▸ **Data under study**

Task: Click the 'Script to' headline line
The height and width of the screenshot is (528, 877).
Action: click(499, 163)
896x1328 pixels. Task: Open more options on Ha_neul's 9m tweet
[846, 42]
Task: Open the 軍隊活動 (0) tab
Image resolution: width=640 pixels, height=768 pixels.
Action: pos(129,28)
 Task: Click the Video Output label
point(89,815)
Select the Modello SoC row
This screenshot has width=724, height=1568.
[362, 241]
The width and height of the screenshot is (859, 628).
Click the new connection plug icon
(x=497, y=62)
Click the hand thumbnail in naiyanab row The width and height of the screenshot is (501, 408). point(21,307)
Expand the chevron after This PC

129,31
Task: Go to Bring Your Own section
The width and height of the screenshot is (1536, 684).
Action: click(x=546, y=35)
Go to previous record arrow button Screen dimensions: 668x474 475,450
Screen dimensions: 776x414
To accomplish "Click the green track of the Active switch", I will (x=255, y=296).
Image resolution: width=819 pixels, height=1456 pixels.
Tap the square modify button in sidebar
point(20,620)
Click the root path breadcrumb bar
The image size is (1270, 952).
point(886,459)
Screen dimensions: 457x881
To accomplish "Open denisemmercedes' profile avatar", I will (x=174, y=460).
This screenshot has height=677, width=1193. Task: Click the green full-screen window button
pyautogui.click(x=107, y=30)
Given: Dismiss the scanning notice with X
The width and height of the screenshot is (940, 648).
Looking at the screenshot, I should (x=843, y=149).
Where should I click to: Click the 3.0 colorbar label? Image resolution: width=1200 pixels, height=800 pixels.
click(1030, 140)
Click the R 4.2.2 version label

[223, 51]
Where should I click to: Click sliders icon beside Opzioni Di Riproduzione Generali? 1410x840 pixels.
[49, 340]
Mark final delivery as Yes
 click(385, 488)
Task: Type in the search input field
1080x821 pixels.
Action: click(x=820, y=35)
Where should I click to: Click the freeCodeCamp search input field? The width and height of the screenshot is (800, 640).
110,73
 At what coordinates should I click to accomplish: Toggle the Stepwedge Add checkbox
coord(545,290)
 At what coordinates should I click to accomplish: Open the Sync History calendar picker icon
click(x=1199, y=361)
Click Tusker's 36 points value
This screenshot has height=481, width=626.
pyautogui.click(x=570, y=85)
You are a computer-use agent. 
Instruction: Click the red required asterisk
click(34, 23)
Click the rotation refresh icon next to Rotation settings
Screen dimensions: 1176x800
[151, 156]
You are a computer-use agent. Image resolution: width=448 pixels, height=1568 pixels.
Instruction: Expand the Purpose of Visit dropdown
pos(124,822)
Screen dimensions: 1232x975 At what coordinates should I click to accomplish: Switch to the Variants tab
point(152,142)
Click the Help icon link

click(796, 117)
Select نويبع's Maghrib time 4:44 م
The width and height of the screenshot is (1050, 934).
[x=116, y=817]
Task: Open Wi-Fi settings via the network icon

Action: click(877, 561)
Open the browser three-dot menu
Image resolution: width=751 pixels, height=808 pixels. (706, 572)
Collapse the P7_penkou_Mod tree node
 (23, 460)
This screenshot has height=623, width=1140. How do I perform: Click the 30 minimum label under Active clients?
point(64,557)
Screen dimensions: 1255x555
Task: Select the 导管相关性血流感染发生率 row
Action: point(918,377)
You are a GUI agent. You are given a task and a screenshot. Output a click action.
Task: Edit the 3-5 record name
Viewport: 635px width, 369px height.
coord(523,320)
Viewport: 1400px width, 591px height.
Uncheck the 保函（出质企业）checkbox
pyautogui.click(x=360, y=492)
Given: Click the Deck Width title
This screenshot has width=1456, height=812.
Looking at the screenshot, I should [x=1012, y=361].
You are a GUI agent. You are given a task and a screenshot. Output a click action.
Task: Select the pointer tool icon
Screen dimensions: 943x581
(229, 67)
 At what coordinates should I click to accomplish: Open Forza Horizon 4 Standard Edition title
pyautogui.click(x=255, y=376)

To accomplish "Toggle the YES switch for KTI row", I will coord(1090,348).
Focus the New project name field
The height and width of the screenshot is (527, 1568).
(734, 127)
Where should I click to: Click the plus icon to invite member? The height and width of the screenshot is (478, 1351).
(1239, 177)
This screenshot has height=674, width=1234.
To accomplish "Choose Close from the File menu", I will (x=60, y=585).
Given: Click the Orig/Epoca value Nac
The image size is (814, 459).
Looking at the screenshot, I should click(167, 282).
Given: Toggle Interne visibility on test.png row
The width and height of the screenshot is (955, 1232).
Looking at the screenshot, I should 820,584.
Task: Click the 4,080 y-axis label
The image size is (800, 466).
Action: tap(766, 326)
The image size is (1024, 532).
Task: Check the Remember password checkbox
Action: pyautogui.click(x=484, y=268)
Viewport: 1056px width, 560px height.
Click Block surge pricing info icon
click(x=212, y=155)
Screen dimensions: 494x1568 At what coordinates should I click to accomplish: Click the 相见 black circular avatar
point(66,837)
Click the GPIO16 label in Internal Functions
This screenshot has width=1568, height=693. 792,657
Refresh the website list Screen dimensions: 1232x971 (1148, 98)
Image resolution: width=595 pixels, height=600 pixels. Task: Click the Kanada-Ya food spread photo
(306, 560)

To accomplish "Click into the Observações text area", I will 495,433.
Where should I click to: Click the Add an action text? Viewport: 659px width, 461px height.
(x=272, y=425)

▸ **Work item**
Search the entries for "computer" and copy out each line that has it.

▸ **Exercise response**
You are a computer-use agent. 
You are a computer-use agent. Image resolution: width=448 pixels, height=1568 pixels.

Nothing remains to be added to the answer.